I don’t understand your comment, my point is that we are not capable of targeting specific sectors through trade policy and when we try we get it wrong. We don’t have to cut off trade, what we have done with some modest success is to approach the issue through strategic controls which isn’t a trade strategy it’s a way of trying to restrain certain sectors in target economies. It’s a sanctions policy appropriate when they steal our stuff or use cyber attacks on us. That isn’t protectionism like tariffs on steel or aluminum or restraining agricultural exports all of which were not credible because they harmed us more than the Chinese.
May I say: Kudos to President Trump for this shift away from truly awful trade policy.
Slight correction: I believe that the dynamism of our free market economy coupled with our ability to influence the world through free trade is key to our economic might and thus our security. Protecting existing IP is less important than generating new and better IP.

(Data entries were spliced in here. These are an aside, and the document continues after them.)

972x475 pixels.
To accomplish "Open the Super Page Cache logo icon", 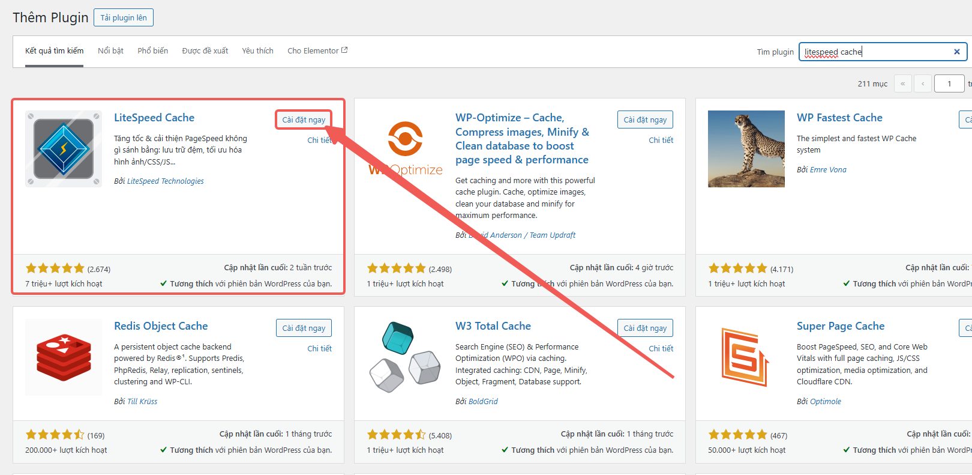I will click(x=746, y=357).

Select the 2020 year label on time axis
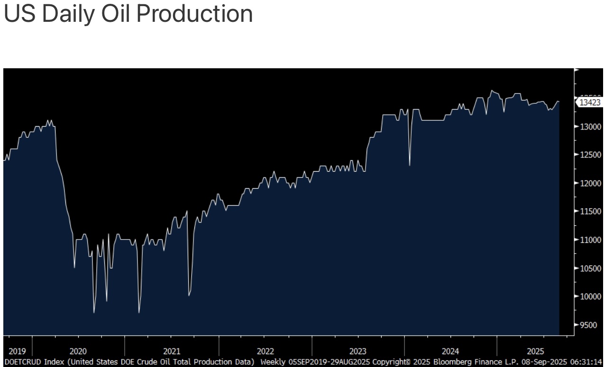pyautogui.click(x=78, y=351)
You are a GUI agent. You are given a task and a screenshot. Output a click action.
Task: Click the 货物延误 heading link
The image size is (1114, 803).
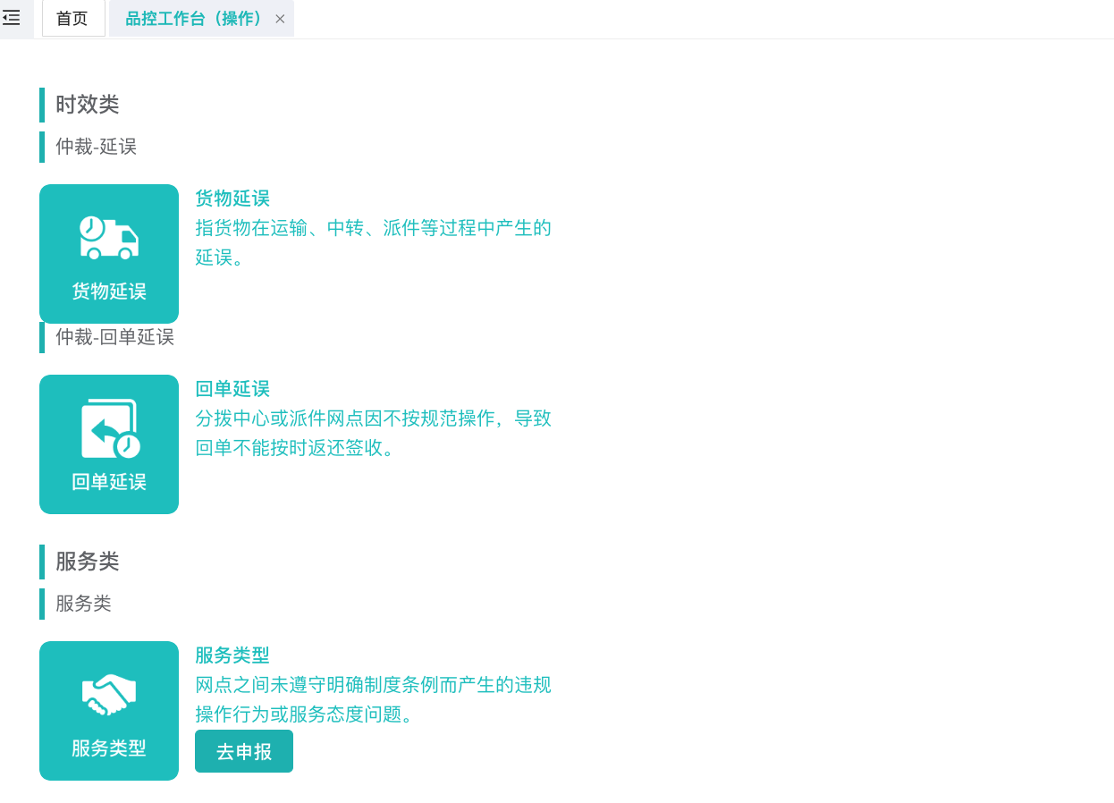click(232, 199)
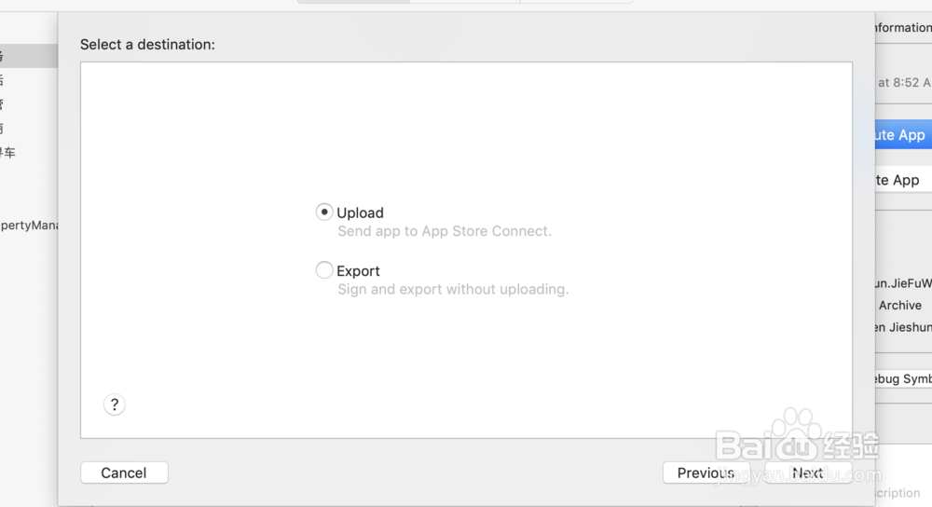
Task: Select the Upload radio button
Action: pos(324,212)
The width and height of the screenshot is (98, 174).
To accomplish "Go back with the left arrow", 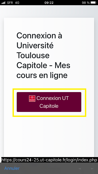I will [x=79, y=169].
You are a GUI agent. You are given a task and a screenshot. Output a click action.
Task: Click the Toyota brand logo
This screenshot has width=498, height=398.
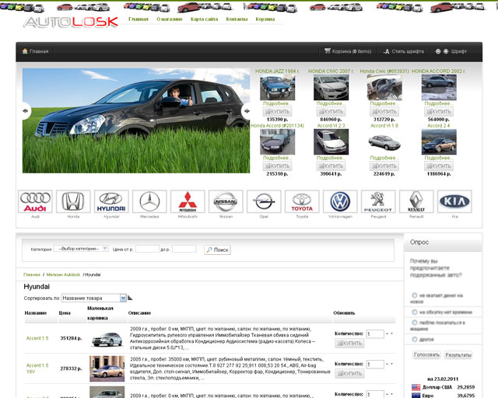tap(302, 202)
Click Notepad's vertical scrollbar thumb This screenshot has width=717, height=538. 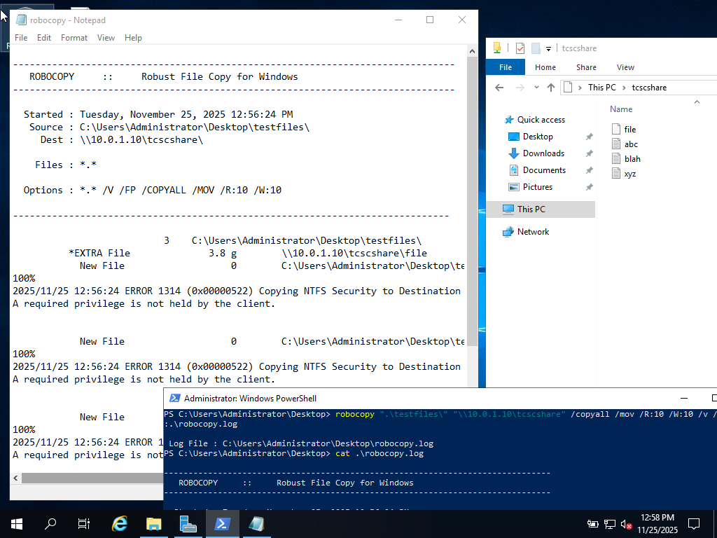472,196
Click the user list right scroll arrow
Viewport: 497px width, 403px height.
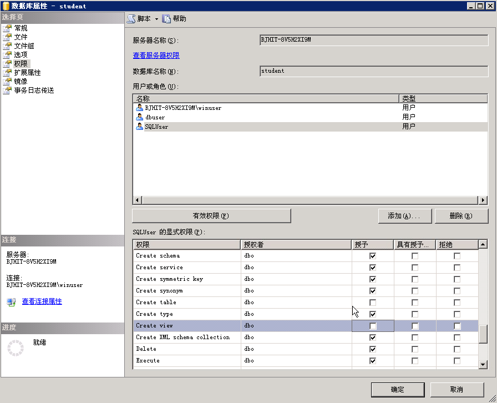[483, 200]
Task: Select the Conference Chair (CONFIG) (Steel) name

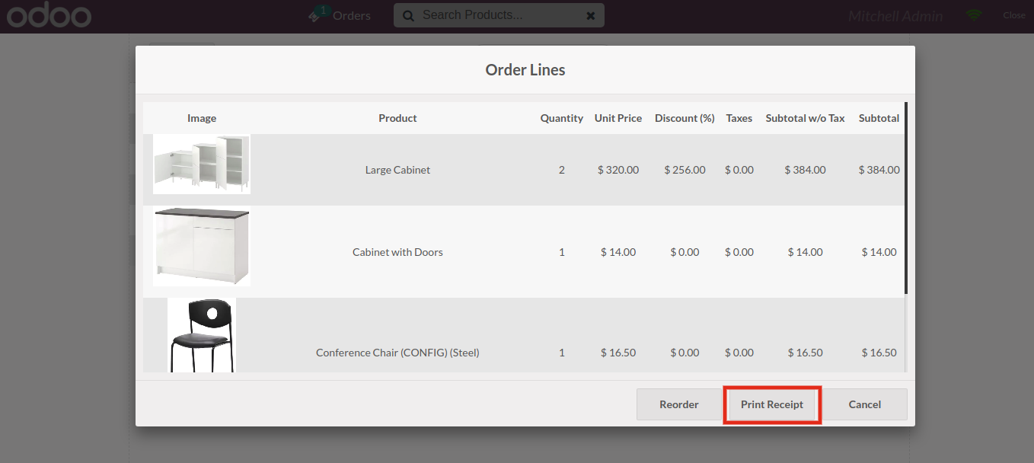Action: click(x=397, y=353)
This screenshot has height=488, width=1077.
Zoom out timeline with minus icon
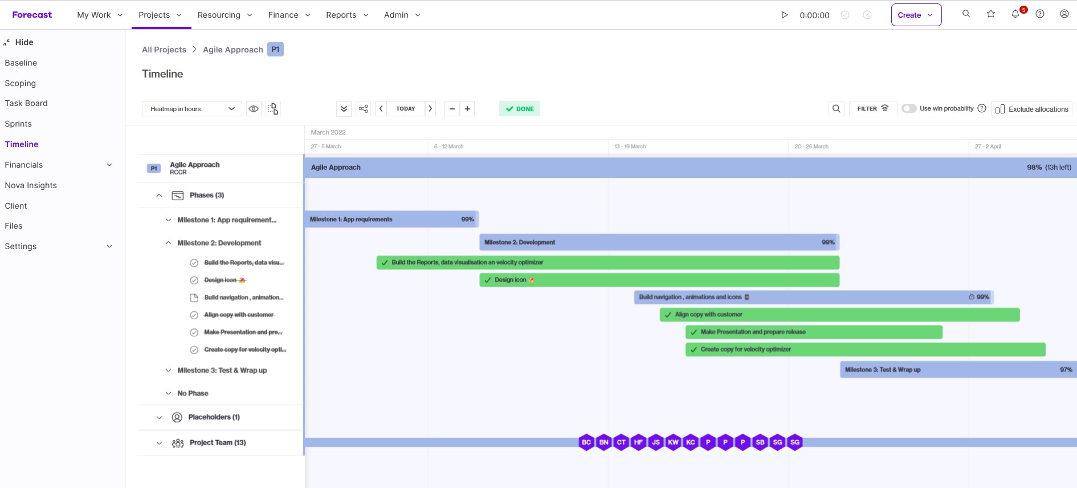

You need both economic capability and military capability – and a will to use it. Your recommendation is to use only one. And that is a mistake. I hope it never comes to war with China exactly because it would be so horrendous. You need military muscle, but you have to rely primarily upon economic levers to avoid a shooting war.
Both are important.
If I recall correctly they have clamped down on their trade with North Korea. Furthermore in any future deal or agreement with North Korea I think you can expect China to be a major part of its execution. They are the pipeline of resources into North Korea.
At the very least I think China can help to undermine any deal or negotiation if they want to, so dealing with them to just sit out might in itself be a goal.
I think either way this is the best explanation for the about face on China we are seeing. Which is of course what China likes about North Korea.
Both are important. Both were essential to America’s replacement of the British as the dominant global power.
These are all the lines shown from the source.